For a long time now (since 2003) protest in its traditional form hasn't felt like the right thing for me, even though I had spent all of my adult life as an activist in a number of causes, including anti-nuclear, environmental, pro-choice, health issues, anti-death penalty, and others. In 2003, when the Iraq war started, I joined a group of folks who promised to fast for one day a week until the war ended. Of course even then, we didn't think the war would go on for 8 years! My personal fast ended late in 2004, when it seemed then that the war would go on for a very long time.

In general, I feel great resonance with the Occupy movement, particularly the strains of the movement (which are not especially mainstream, but they are definitely present and known) that talk about the need for the creation of a new society based on love, compassion, equality, and meaning. And getting from point A (where we are now) to point B (that new society) seems completely unrealistic, perhaps even impossible.
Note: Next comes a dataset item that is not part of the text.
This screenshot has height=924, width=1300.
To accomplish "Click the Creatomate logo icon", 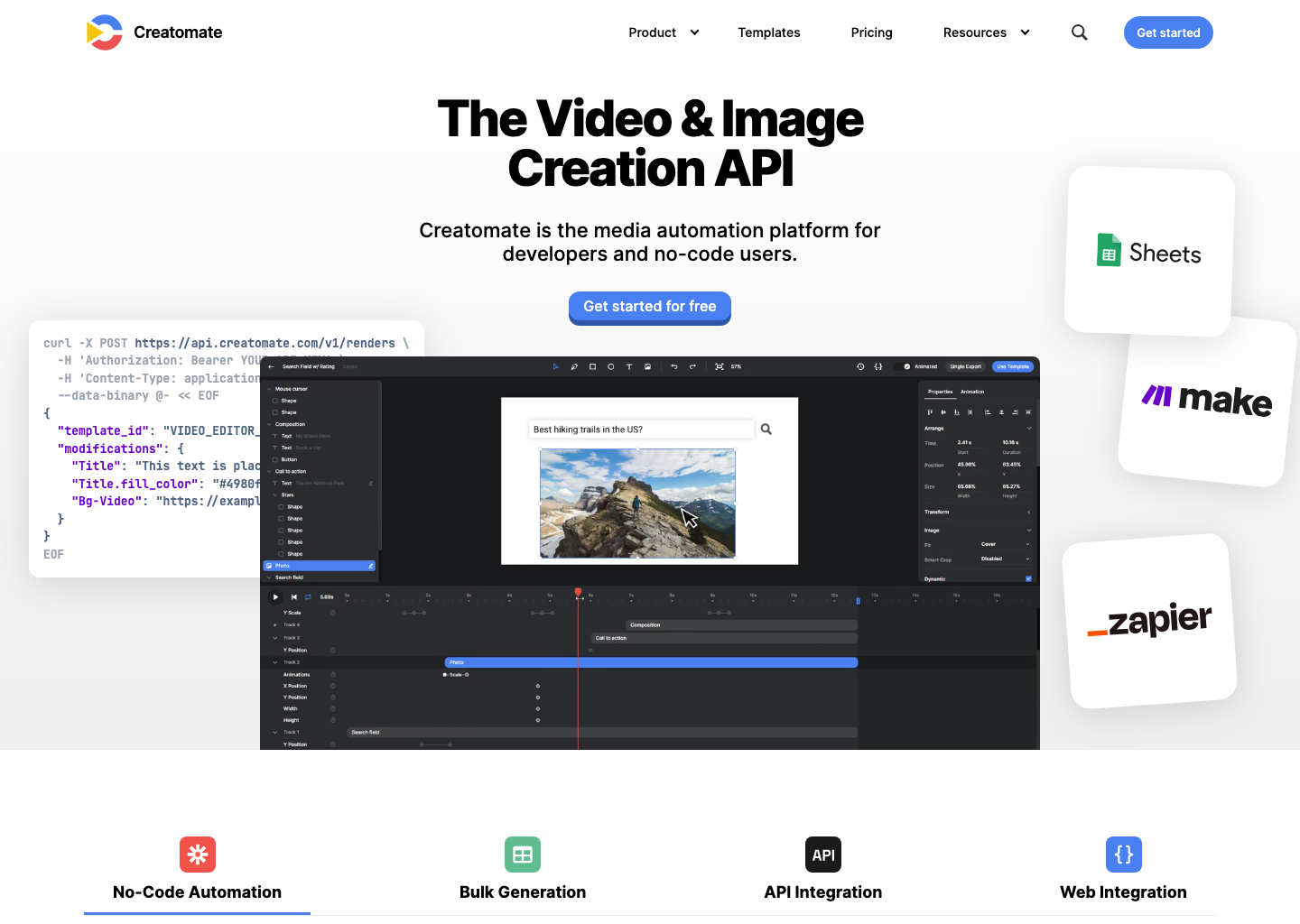I will pos(105,32).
I was reminded in a conversation I had this afternoon with a friend (who I must give the credit for the title of this blog post) about the importance of what I'm calling now "holding the door open to hope." Many people would use different language for it. The basic idea is that although we can't necessarily see how to get from point A to point B, we need to remember that there is available to us a vast source of possibility - the possibility to live into the best of what it means to be human. Some people might language this vast source of possibility as God. Others might language it quite differently. But in the end, it's the same.

We can see evidence everywhere of how messed up things have gotten. And it is so easy to get weighted down by the despair and hopelessness of the world. I fall into that all the time (just ask my housemates.) We can see how many people are suffering, and how the planet is suffering, and how the systems in place are failing us at every turn. We can see how divided this country is, and the world is, and not see how it would ever be possible for it to be different.

But there is, along side it, evidence of how things could look, and be different. We miss these, because the media doesn't cover this, and for many of us, our brains are more wired to dwell on the negative than on the positive. People are already creating the alternatives, right now.

So maybe that's my role. Holding the door open to hope. Reminding myself (especially) and others, of Divine possibilities.